Apa yang ada di benak Anda ketika mendengar kata yang satu itu?
Mungkin Anda langsung menghubungkannya dengan “unjuk gigi”. Barangkali Anda mengaitkannya dengan sistim kerja berdasarkan prestasi. Atau bisa jadi transparansi?
Apapun itu, meritokrasi merupakan topik yang sangat saya sukai. Khususnya, jika disambungkan dengan renjana saya untuk turut mengembangkan sumber daya manusia Indonesia.
Dalam era yang sudah sangat disruptif ini, menerapkan budaya organisasi berbasis meritokrasi sudah menjadi keharusan. Pasalnya, hanya dengan itu suatu institusi dapat mengepakkan sayap lebih luas secara berkelanjutan.
Apa jadinya jika BUMN di berbagai bidang industri tidak menerapkan meritokrasi? Sudah bisa dipastikan akan kalah jauh dengan perusahaan swasta dalam negeri maupun perusahaan multinasional.
Apa jadinya kalau budaya meritokrasi belum diterapkan dengan baik di kalangan birokrasi? Ya, mau sampai kapan pun berbagai program tidak dapat dievaluasi dengan baik. Berderet proyek tak dapat dijalankan sebagaimana mestinya. Mengingat perencanaan, koordinasi, kerjasama, kolaborasi hingga penilaian masih berdasarkan “Asal Bapak Senang” maupun pendekatan “kurang sehat” lainnya.

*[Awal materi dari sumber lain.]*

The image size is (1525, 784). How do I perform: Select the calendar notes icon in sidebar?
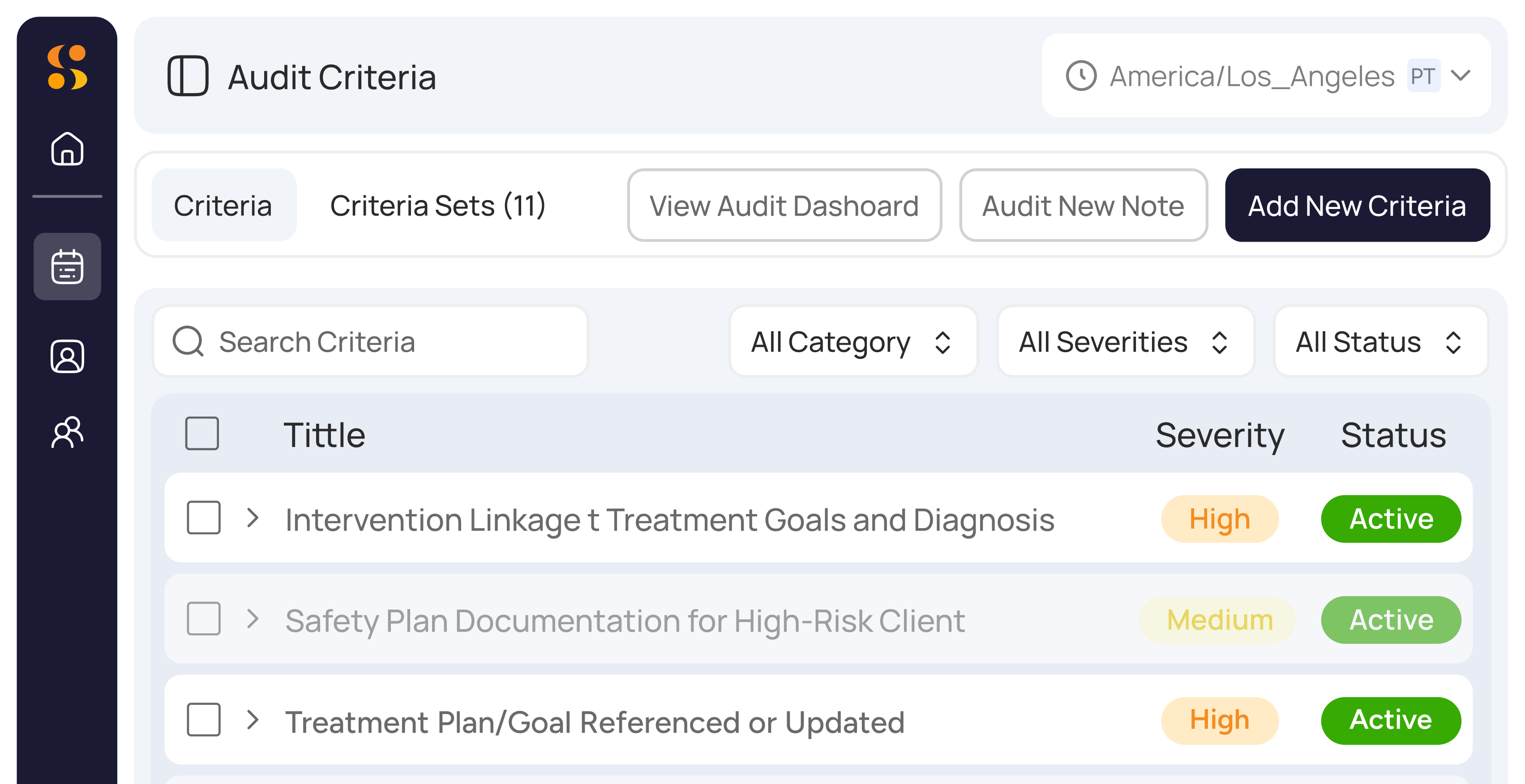pyautogui.click(x=67, y=266)
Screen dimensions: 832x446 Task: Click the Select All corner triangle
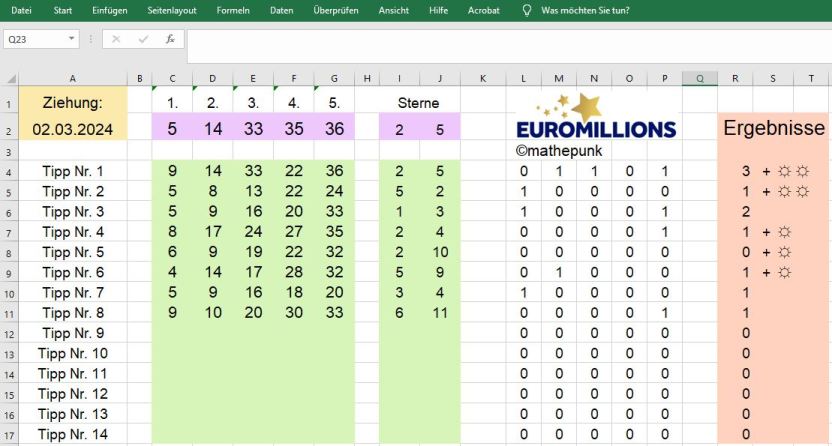point(11,78)
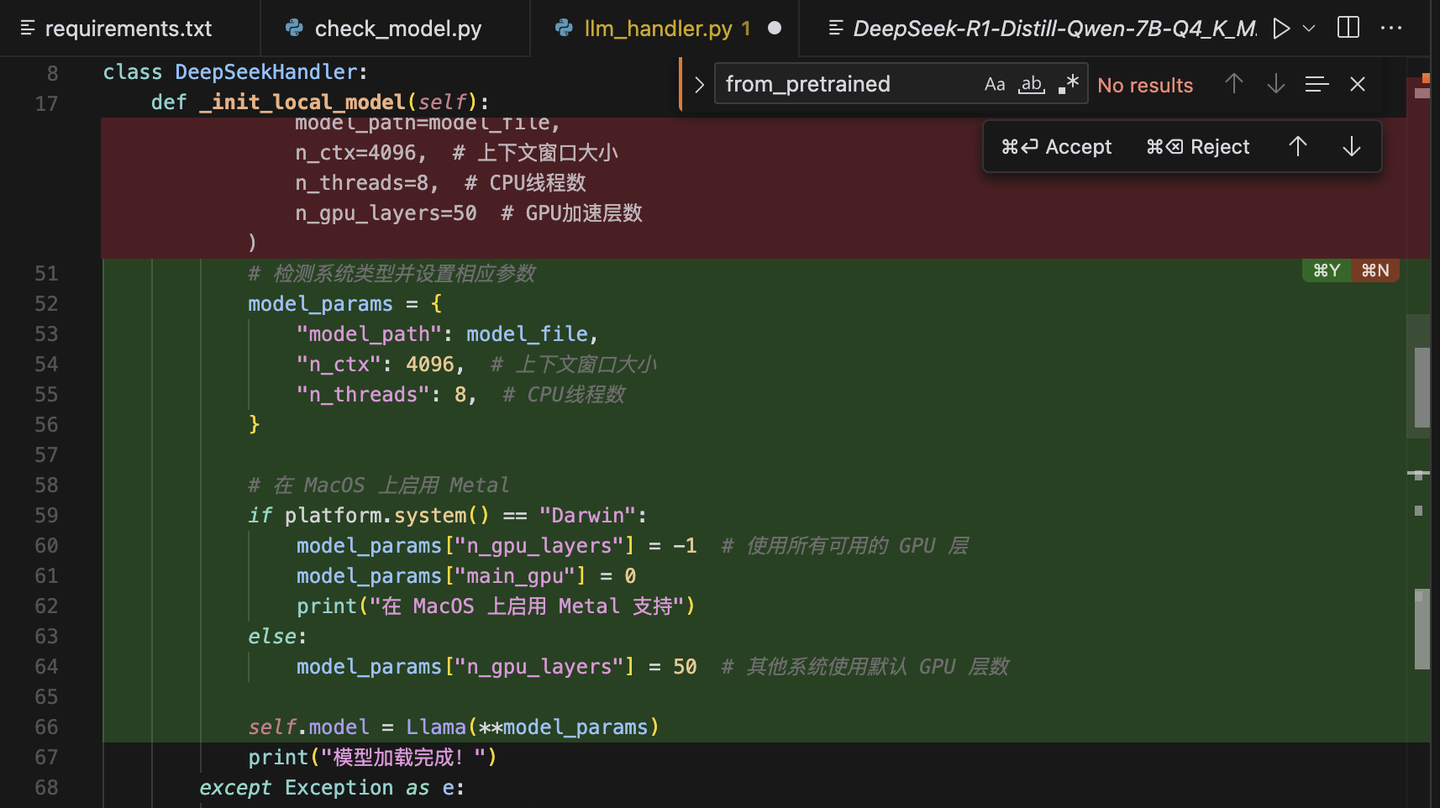Viewport: 1440px width, 808px height.
Task: Reject the suggested code change
Action: point(1197,146)
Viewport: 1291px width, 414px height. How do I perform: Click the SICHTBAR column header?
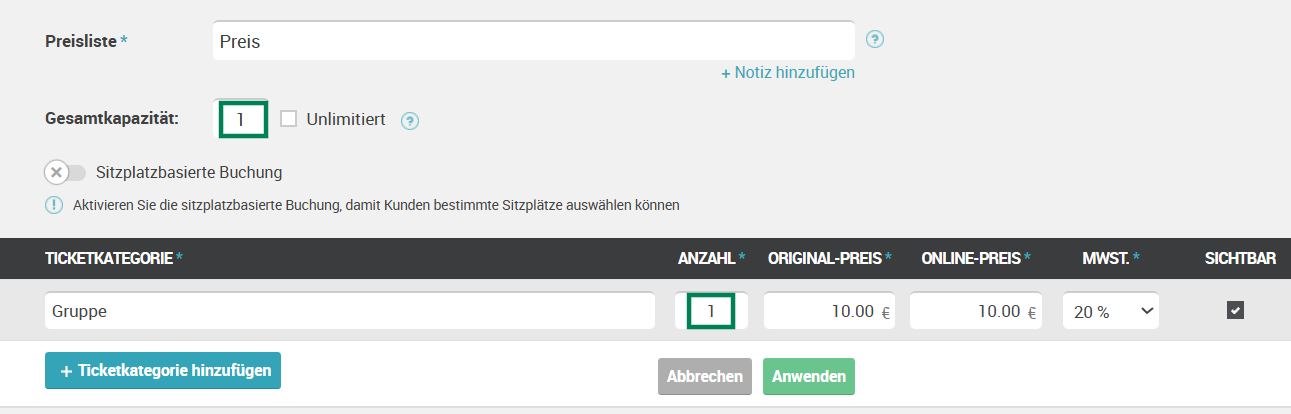[1240, 259]
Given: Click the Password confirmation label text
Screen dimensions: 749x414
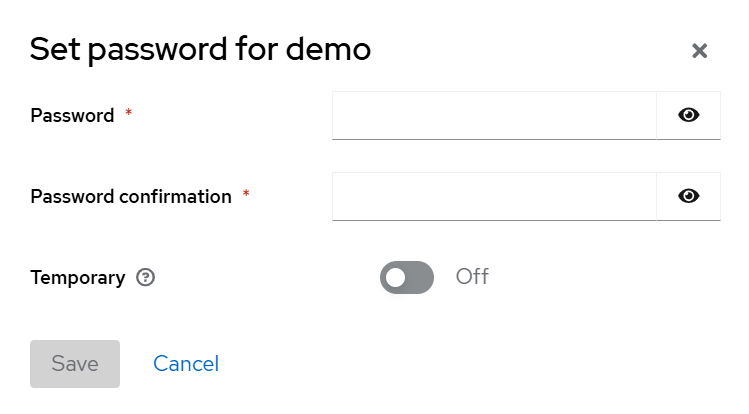Looking at the screenshot, I should [x=131, y=197].
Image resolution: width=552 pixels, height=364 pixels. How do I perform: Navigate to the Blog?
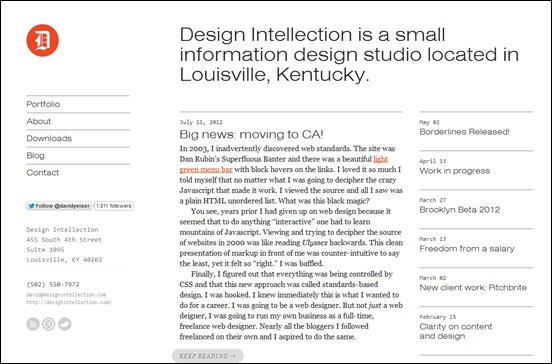pos(36,156)
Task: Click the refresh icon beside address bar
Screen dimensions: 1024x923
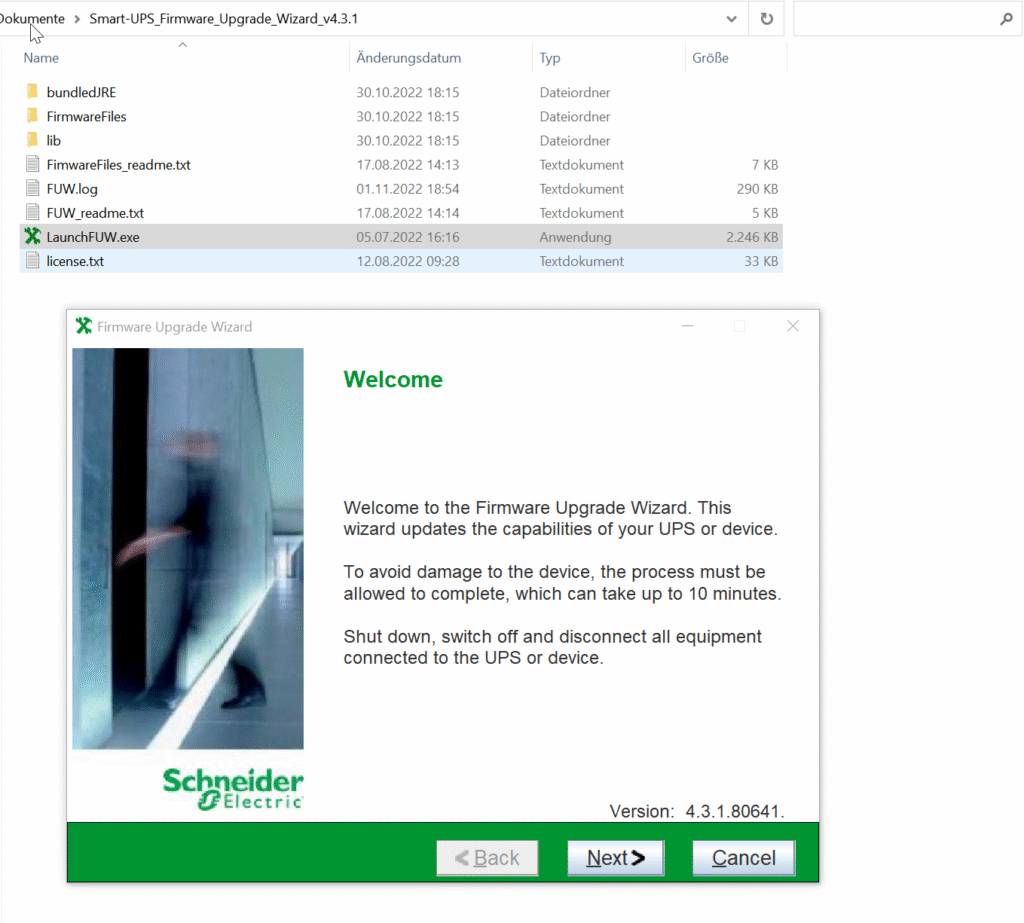Action: click(x=766, y=19)
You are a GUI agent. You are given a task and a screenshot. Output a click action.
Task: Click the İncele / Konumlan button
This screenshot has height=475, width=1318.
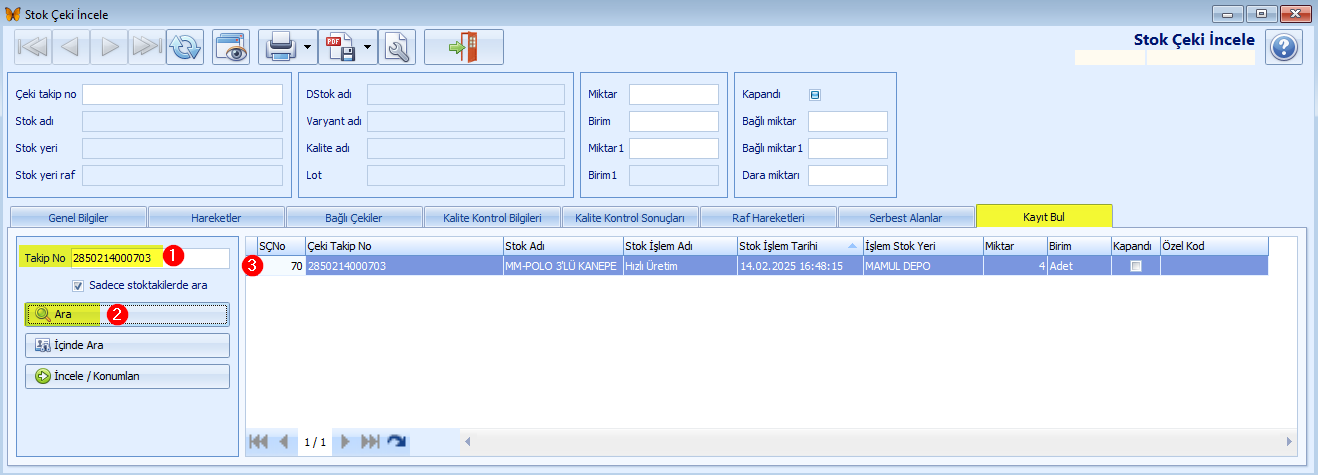click(x=127, y=377)
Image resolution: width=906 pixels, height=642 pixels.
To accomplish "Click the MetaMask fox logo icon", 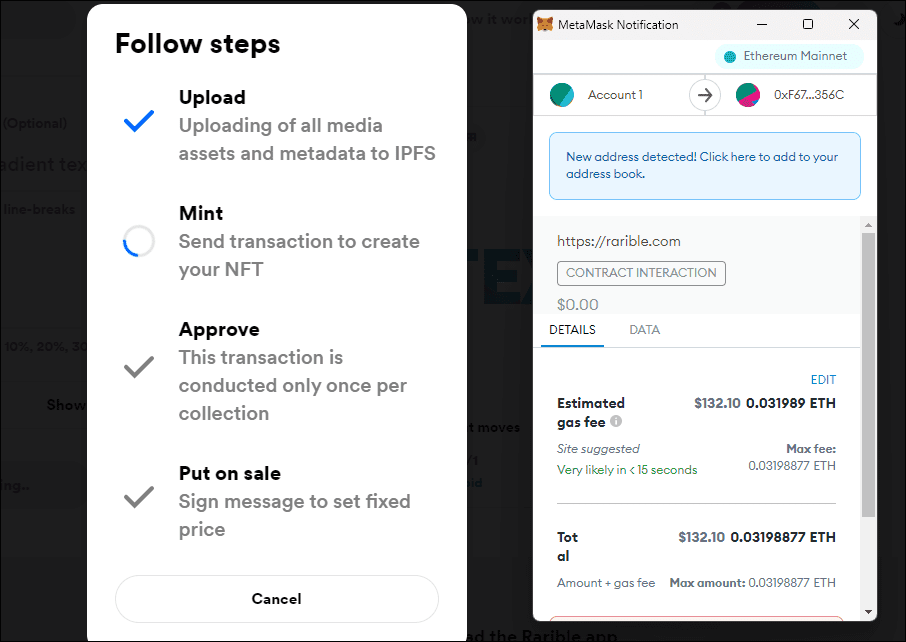I will 544,24.
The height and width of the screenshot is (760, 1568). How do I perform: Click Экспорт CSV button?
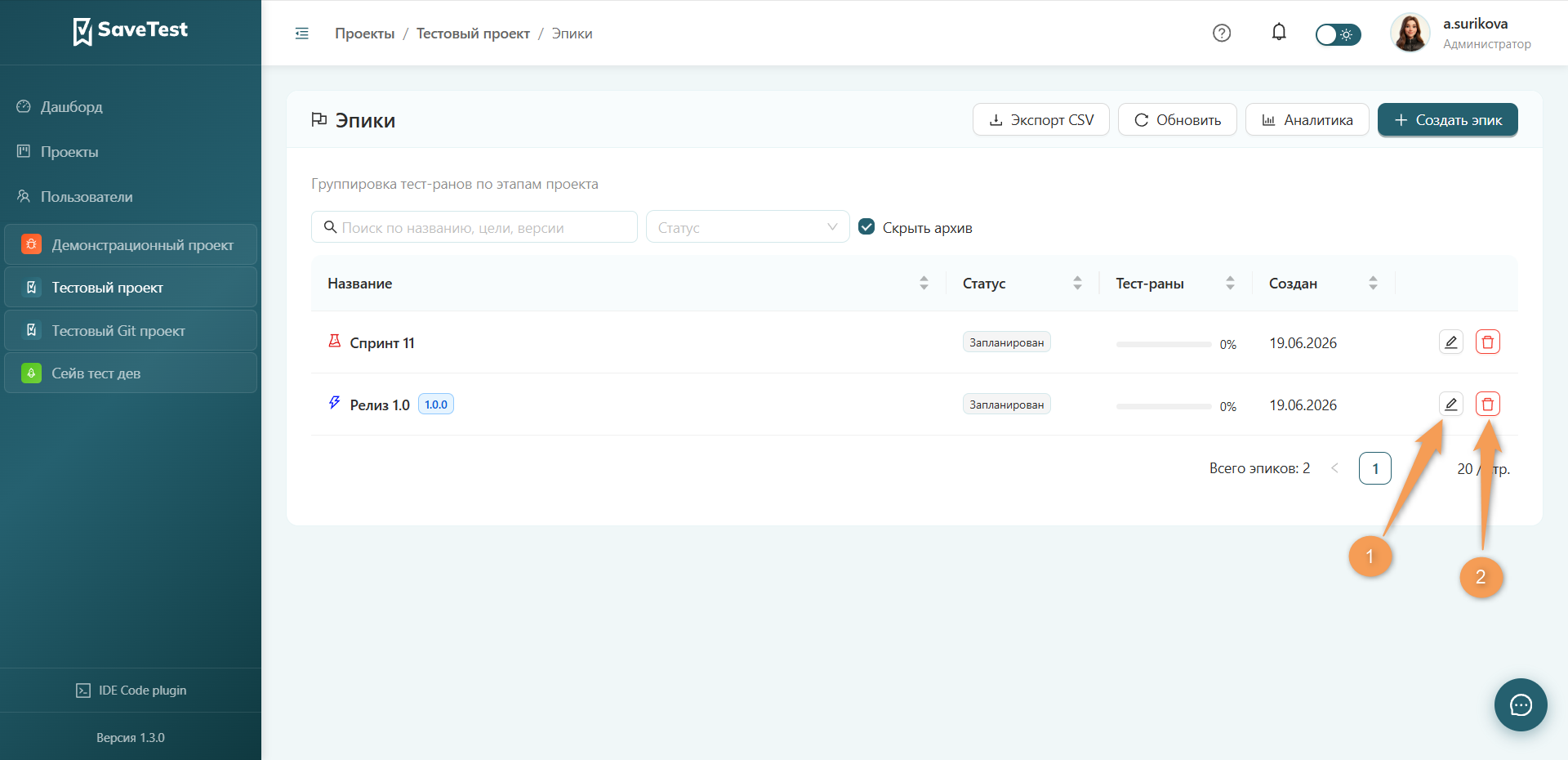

Meritokrasi tidak dapat dijalankan sendiri-sendiri. Namun harus dilembagakan. Karena penerima manfaatnya bukan individu, maupun tim, namun juga organisasi dan masyarakat luas.
Meritokrasi bisa memacu siapapun untuk berkinerja. Tak peduli agama apa yang dianut, di kota mana ia berasal, dari etnis apa dilahirkan, jabatan apa yang dipegang, orientasi seks yang dipilih, dan afiliasi politik yang dimiliki.
Meritokrasi merupakan salah satu aspek yang dipertimbangkan oleh Gen Y ketika memilih perusahaan. Juga pilar yang sangat diperhitungkan oleh para investor sebelum mengucurkan dana.
Jadi, bagaimana dengan organisasi Anda? Sudahkah meritokrasi dijalankan?